Фото: пресс-служба ХК «Ак Барс»

«В 1991-М ХОККЕЙ БЫЛ ПОЧТИ УБИТ»

— Начав тренерскую карьеру в Казани, как вы оказались в Нижнекамске?

— В Казани я был тренером «Волны», но возможности попасть оттуда в «СК имени Урицкого» не было. Там работали в основном ребята, которые отыграли в первой команде, и это были уже взрослые корифеи — компания седых дядек, пробиться в «Урицкого» было практически невозможно.

Я тогда только начинал тренерскую карьеру, мне было 25 лет, и получилось, что появилась возможность уехать в Нижнекамск, как-то себя проявить уже на первенстве России. Клубные команды Казани тогда не участвовали во всероссийских соревнованиях, от столицы РТ на них выступал только «СК имени Урицкого». Отъезд в Нижнекамск был единственной возможностью попробовать себя на более высоком уровне.

— Что из себя представлял тогда хоккей в Нижнекамске?

— Он был в ужасном состоянии. 1991 год: можете, наверное, представить, что происходило в стране. Многие стадионы были закрыты. Такой же стадион, как в Казани, допустим, где-нибудь в Саратове или Ижевске закрывался, стелили ковер и продавали машины. А команды, которые занимались в этих дворцах, выгоняли на открытые площадки. Хоккей отходил на второй план.

В Нижнекамске был искусственный лед на открытой площадке. Его хватало примерно на 6–7 месяцев в году. На него пускали только старшие группы, льда для всех не хватало. Рядом было футбольное поле, и у меня возникла идея поставить там хоккейную коробку.

— Вы предложили родителям, они согласились?

— Там даже предлагать не пришлось, потому что условий других все равно не было.

Мы реализовали эту идею вместе с тренером старшей команды Виктором Лялиным и группой родителей. На ровном месте из подручного материала сколотили коробку, залили лед и сделали разметку. Целый год эта коробка была в нашем распоряжении, мы сами составляли расписание. Льда у нас было достаточно.

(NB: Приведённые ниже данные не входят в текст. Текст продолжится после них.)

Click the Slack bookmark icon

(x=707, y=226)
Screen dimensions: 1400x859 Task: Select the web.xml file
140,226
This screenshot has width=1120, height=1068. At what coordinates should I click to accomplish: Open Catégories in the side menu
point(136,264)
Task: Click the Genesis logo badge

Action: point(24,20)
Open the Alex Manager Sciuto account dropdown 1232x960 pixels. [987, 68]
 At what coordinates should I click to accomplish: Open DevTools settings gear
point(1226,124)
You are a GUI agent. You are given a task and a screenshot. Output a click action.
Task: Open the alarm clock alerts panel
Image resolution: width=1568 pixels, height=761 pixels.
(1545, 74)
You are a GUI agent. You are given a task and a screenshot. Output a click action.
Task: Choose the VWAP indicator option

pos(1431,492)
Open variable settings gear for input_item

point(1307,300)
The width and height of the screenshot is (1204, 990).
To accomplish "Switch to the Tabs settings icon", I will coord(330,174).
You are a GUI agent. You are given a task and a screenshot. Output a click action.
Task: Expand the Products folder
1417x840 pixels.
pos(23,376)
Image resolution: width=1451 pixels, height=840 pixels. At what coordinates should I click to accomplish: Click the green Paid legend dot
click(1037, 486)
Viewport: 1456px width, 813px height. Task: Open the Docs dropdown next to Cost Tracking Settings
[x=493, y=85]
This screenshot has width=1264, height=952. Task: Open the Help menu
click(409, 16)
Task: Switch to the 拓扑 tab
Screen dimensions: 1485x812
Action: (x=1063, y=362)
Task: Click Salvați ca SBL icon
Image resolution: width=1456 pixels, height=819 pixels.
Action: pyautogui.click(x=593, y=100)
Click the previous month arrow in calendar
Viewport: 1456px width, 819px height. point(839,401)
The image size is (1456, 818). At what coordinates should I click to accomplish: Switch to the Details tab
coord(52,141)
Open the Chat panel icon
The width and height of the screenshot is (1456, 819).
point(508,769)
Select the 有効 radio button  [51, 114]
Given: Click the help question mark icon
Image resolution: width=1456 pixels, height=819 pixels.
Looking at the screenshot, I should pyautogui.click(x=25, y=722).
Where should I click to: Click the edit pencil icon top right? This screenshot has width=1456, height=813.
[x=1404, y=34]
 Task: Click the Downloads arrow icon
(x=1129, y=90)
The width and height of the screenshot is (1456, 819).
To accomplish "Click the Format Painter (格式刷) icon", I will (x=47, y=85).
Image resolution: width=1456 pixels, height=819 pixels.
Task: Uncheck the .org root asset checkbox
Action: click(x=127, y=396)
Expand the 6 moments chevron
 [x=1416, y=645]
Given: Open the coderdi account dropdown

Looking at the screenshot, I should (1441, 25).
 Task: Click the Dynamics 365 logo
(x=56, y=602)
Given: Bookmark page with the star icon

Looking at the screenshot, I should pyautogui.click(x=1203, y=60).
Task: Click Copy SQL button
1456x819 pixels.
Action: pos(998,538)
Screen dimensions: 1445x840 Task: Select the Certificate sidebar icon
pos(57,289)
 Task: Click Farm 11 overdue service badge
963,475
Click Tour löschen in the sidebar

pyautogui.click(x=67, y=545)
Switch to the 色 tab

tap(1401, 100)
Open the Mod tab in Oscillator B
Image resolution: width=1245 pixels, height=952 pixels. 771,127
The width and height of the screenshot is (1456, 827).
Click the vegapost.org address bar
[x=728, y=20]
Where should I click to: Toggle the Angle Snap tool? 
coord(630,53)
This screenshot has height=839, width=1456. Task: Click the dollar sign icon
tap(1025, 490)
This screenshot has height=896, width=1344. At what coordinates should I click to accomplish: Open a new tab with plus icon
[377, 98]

— Много времени проводили в коробке?

— Фактически жили там. Через день мы с родителями заливали и чистили лед. Условия были такие, что покажи их сейчас нашим детям — не поймут. За воротами не имелось заграждений, потому что не было возможности сетку-рабицу найти. Каждая выброшенная шайба улетала в сугроб, не всегда ее находили. Зато весной собирали «урожай» ведрами. Три сезона, если не ошибаюсь, мы ставили эту коробку. Уже потом нам стали давать лед на основной коробке.

— Вы сказали, что набирали пять групп, а хоккейной формы как на всех хватало?

— Пришлось собирать деньги с родителей. Мы тогда заказали комплекты формы в Уфе. В стране она производилась только в Москве и Уфе — это была простенькая фабрика какого-то спортинвентаря или что-то такое, сейчас уже не вспомню. Там мы купили четыре комплекта по 15 форм, а дальше я пошел на склад и из старой формы добрал еще столько же. Таким образом мы одели и обули больше 100 человек. Вот в таких условиях выросли люди, которые после стали игроками КХЛ: Угаров, Билалов, Пестушко, Горячевских и Сарваров.

— Хоккеисты рассказывают, что в 90-х в Нижнекамске была непростая криминогенная обстановка…

— Такая ситуация была во всей стране. Но хоккеисты пользовались уважением, нас особо не трогали. Конфликты, конечно, были — в школе или по дороге к ней, но до серьезных проблем не доходило. И в Казани так было: если с баулом и клюшкой на тренировку, тебя не трогают.

— Среди ваших воспитанников были те, кто выбрал улицу, а не хоккей?

— На моей памяти такого не было.

— В Нижнекамск вы приехали в 25 лет, когда не было никаких условий, но решили их сами создать. Что вами двигало?

— Все на энтузиазме — было огромное желание кому-то что-то доказать. Стать востребованным тренером. Я сам рос без отца, тренер был как отец, и у меня не было вопроса о профессии. Для этого учил предметы в школе, ту же биологию и химию, которые нужны были для поступления в институт физкультуры. Я точно знал, кем буду.